▶ Working data:
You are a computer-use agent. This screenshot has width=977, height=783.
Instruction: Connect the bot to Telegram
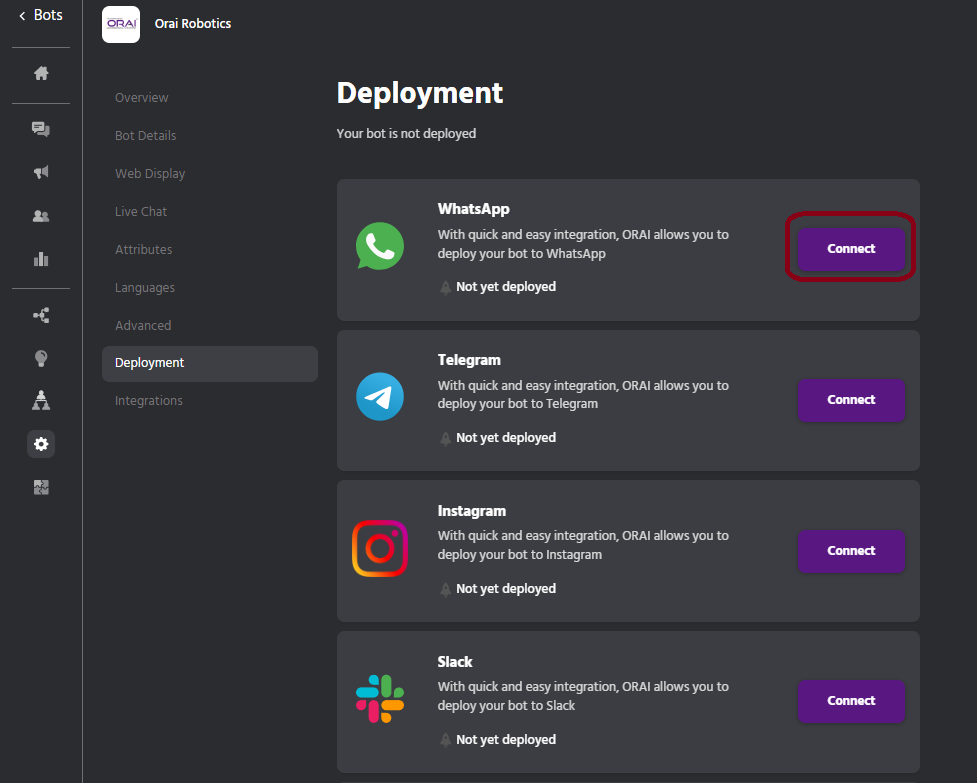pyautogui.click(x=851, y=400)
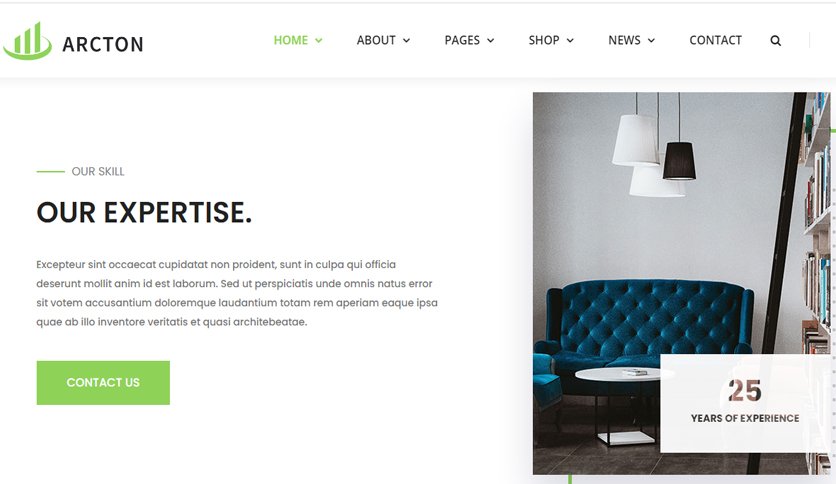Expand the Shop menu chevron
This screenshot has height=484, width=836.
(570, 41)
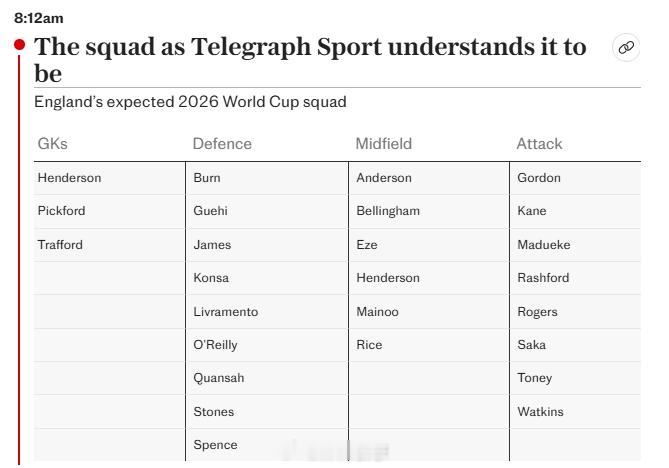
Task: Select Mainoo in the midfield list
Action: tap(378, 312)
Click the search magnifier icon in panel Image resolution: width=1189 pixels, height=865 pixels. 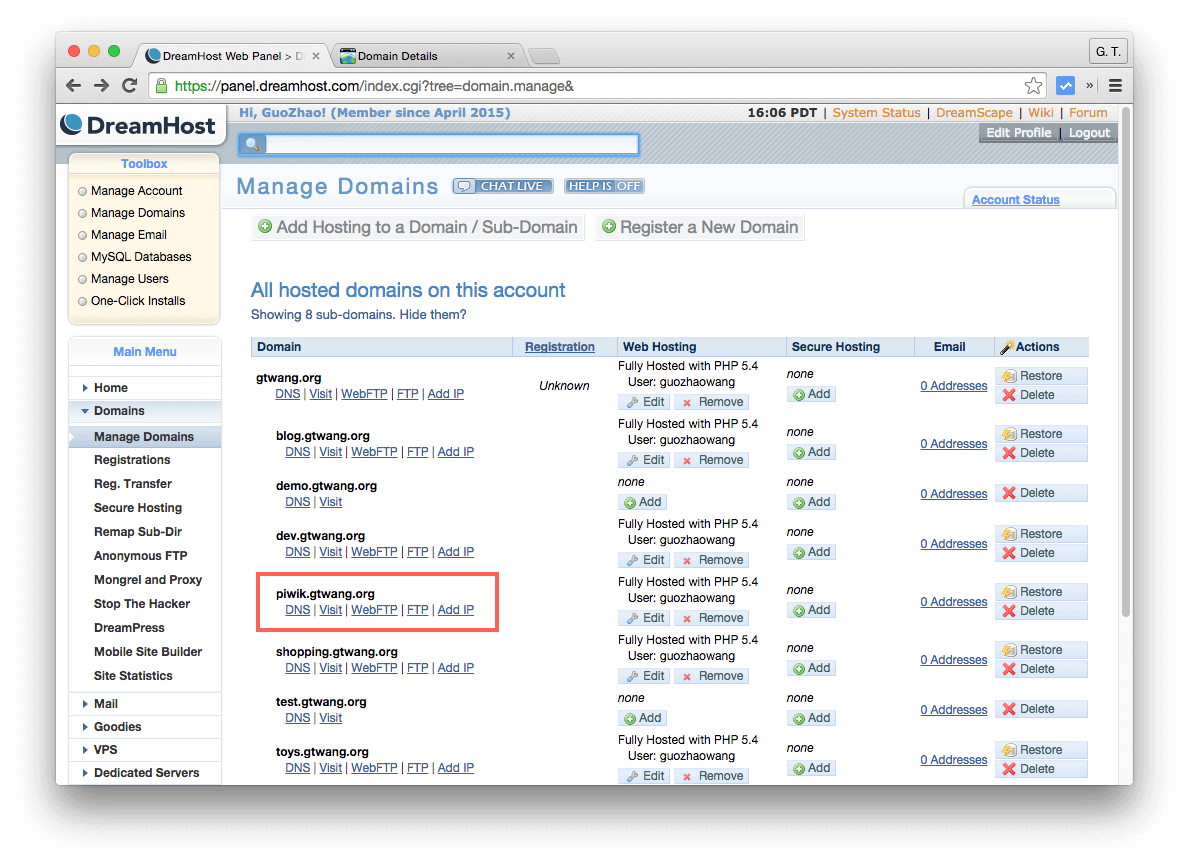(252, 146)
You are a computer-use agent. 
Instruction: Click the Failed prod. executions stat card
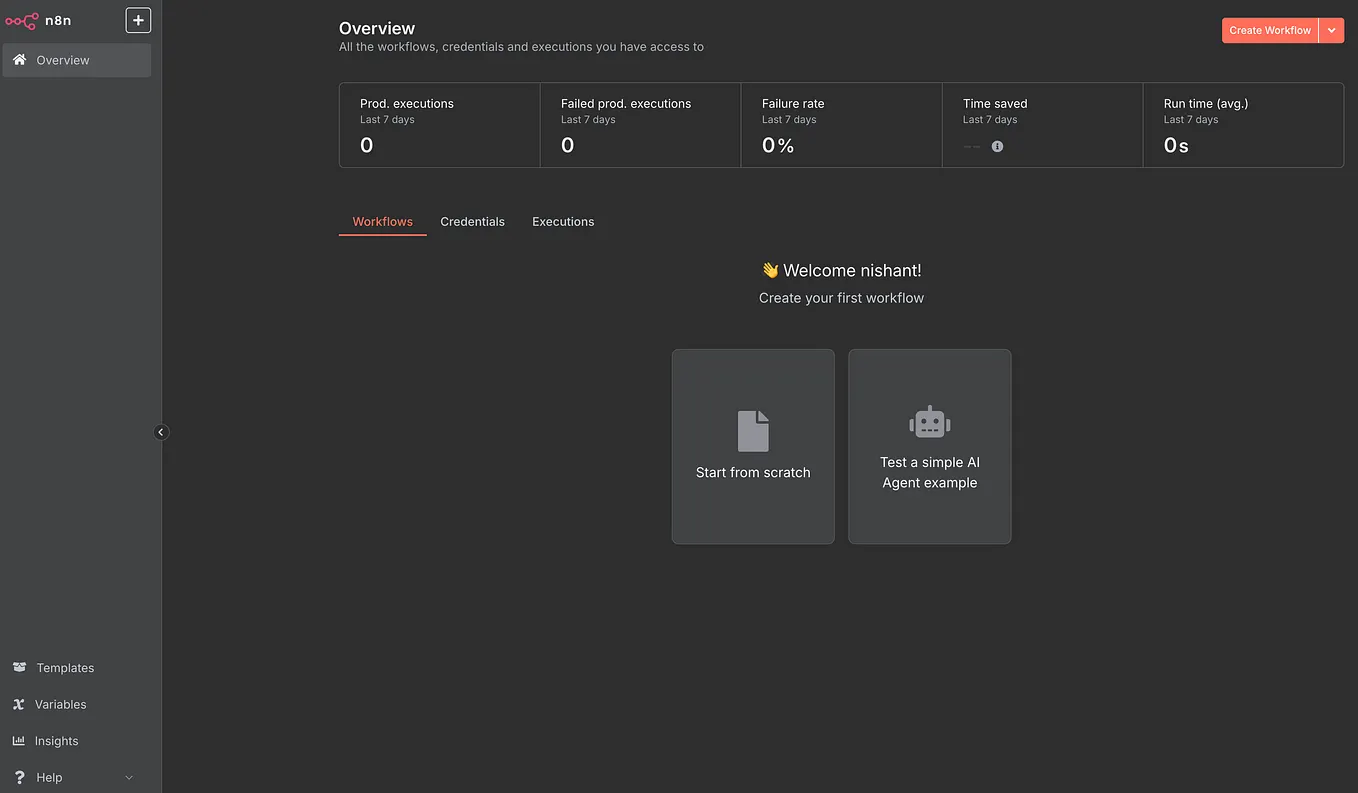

▶ Work instruction:
What lines of the preceding data include the string "agent"? Pull them out.

▶ Task result:
You are a computer-use agent. This screenshot has width=977, height=783.
You are a computer-use agent. 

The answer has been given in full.